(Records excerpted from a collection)
=====
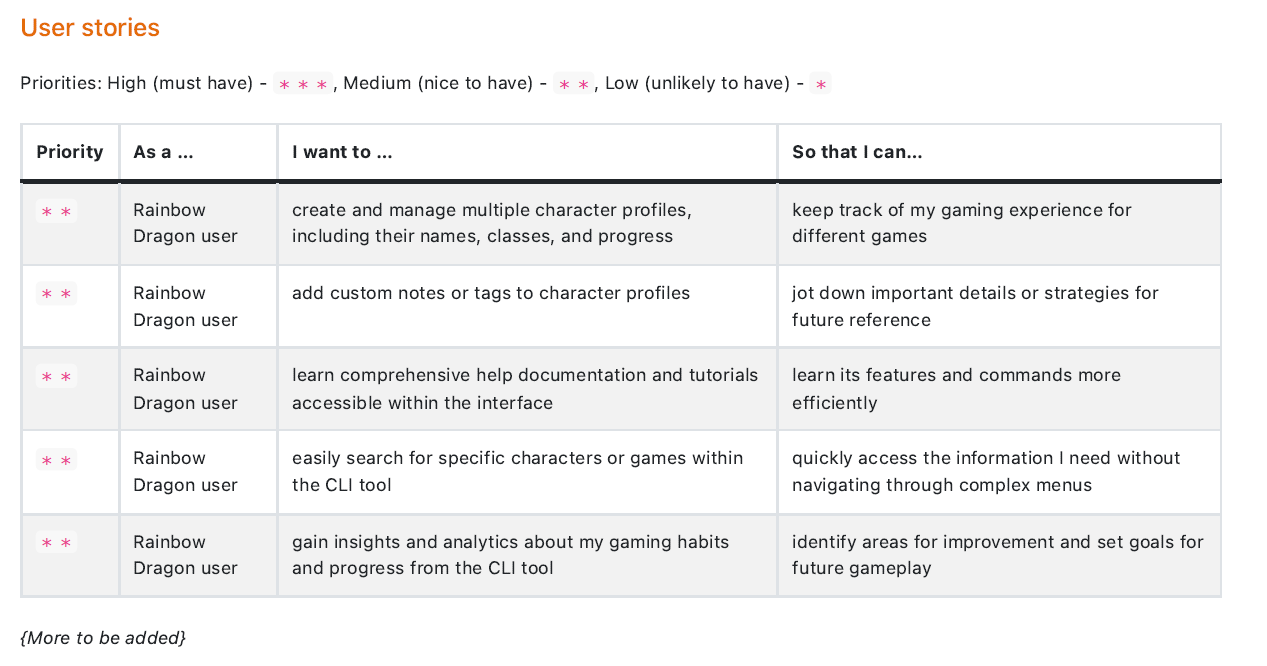Click priority stars in the insights and analytics row

pyautogui.click(x=56, y=543)
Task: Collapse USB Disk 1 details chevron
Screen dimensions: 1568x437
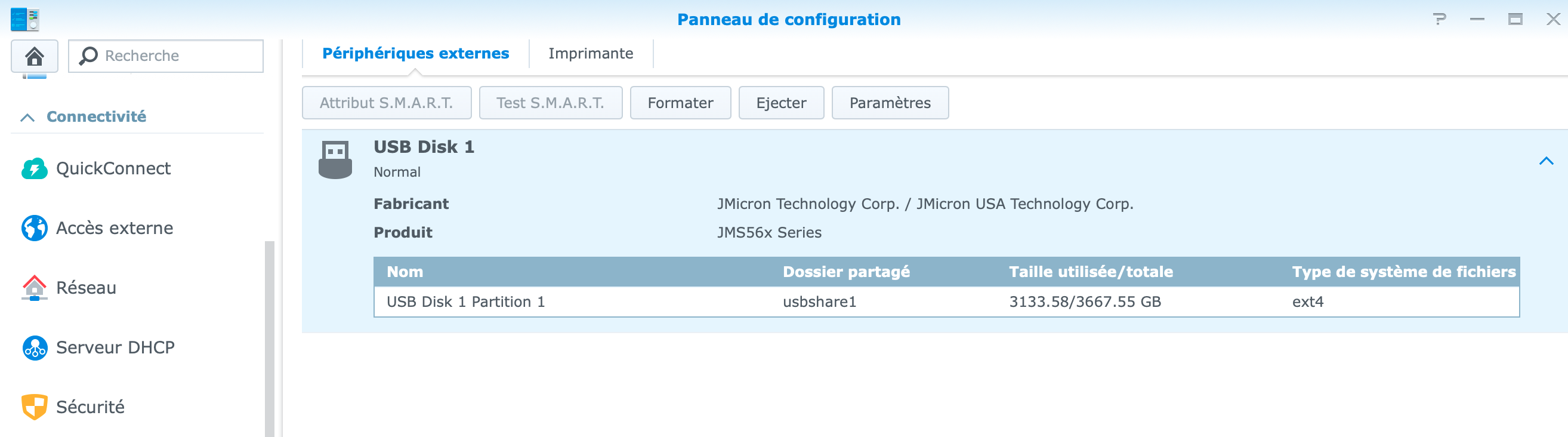Action: pos(1546,161)
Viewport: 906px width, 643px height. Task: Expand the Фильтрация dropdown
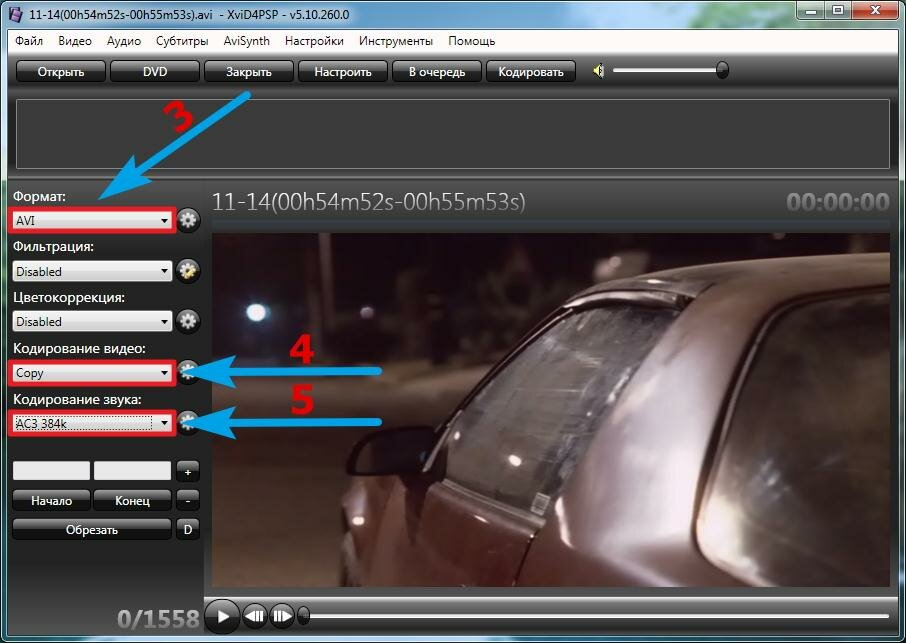pyautogui.click(x=93, y=271)
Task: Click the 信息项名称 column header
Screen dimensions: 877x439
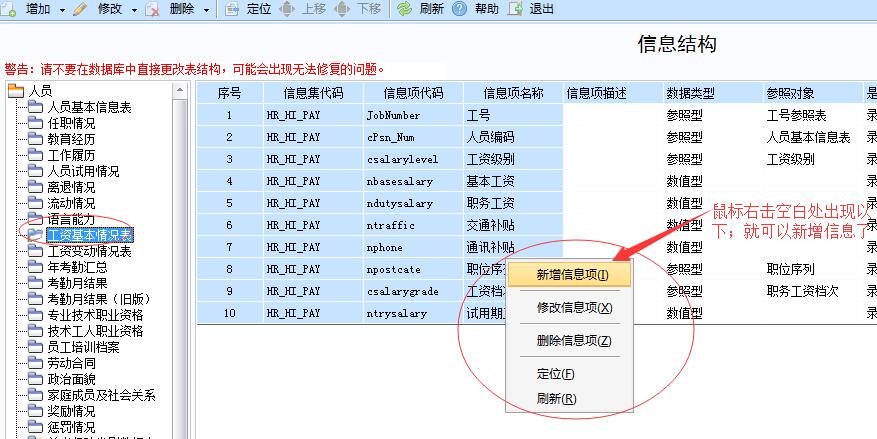Action: tap(513, 93)
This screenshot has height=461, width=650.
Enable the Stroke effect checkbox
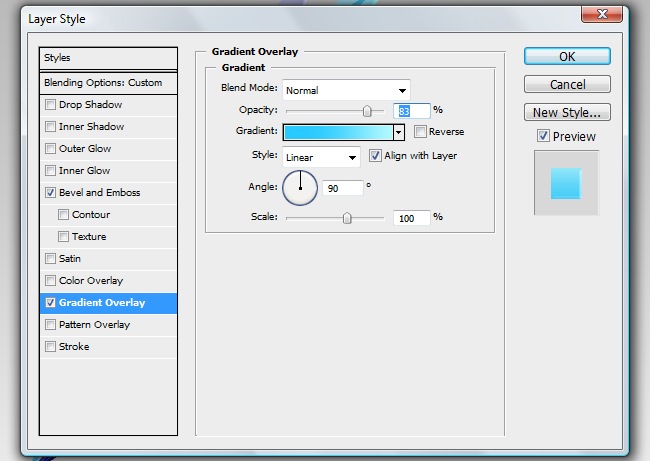coord(51,347)
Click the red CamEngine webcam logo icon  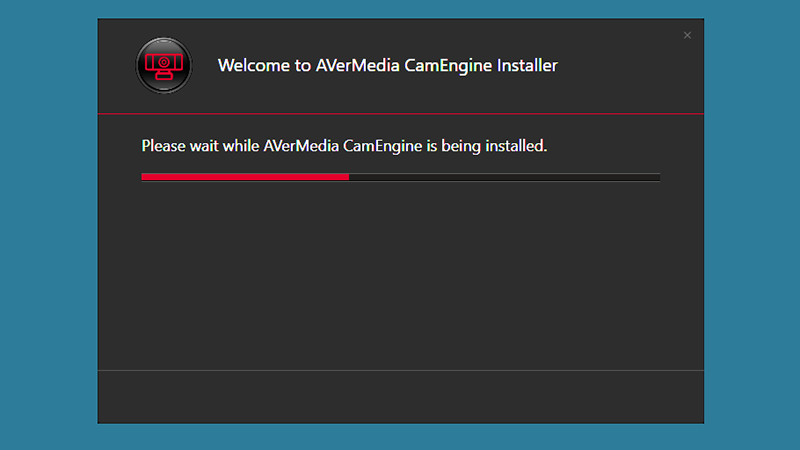coord(164,66)
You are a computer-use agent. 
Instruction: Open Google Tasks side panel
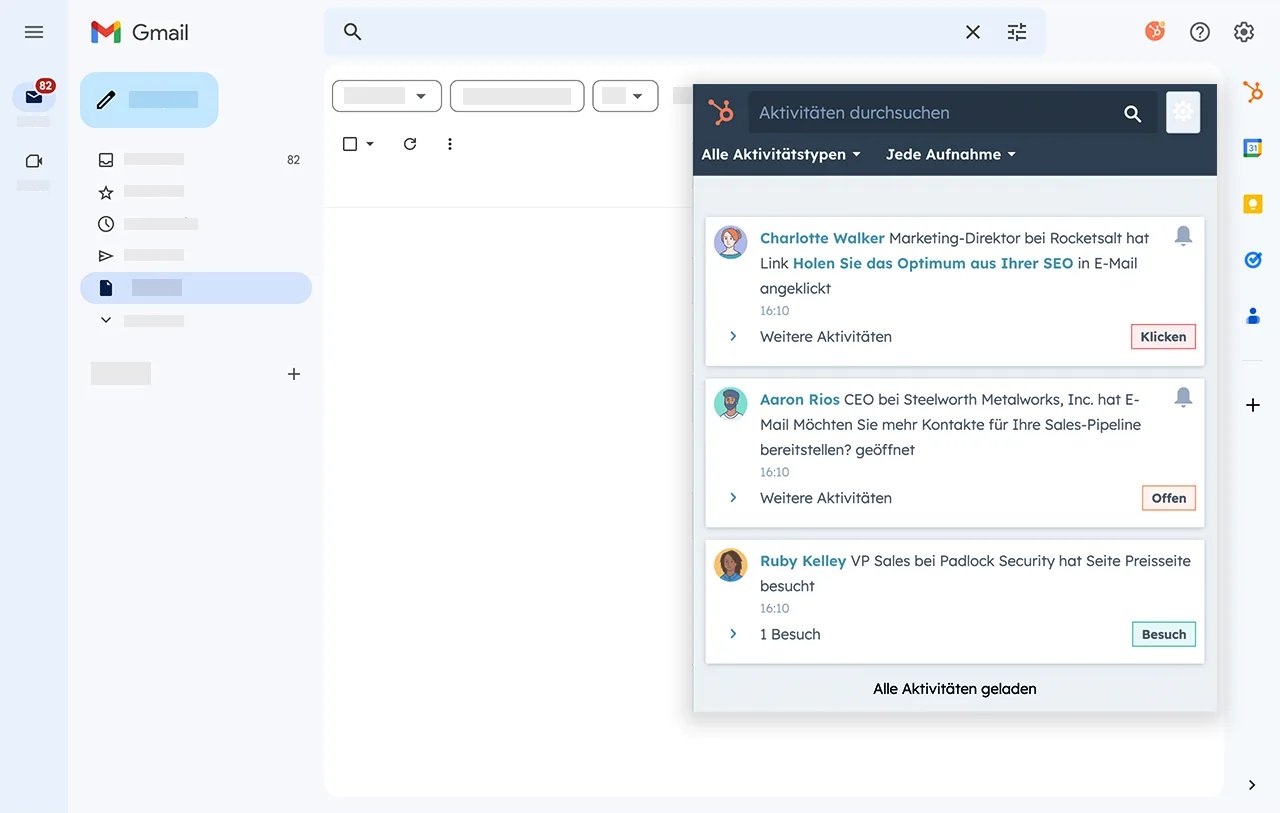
=====
Every picture stays out; reproduce exactly the lines from the one with "You are a computer-use agent." through the last line of the data above.

You are a computer-use agent. 
Instruction: Open Google Tasks side panel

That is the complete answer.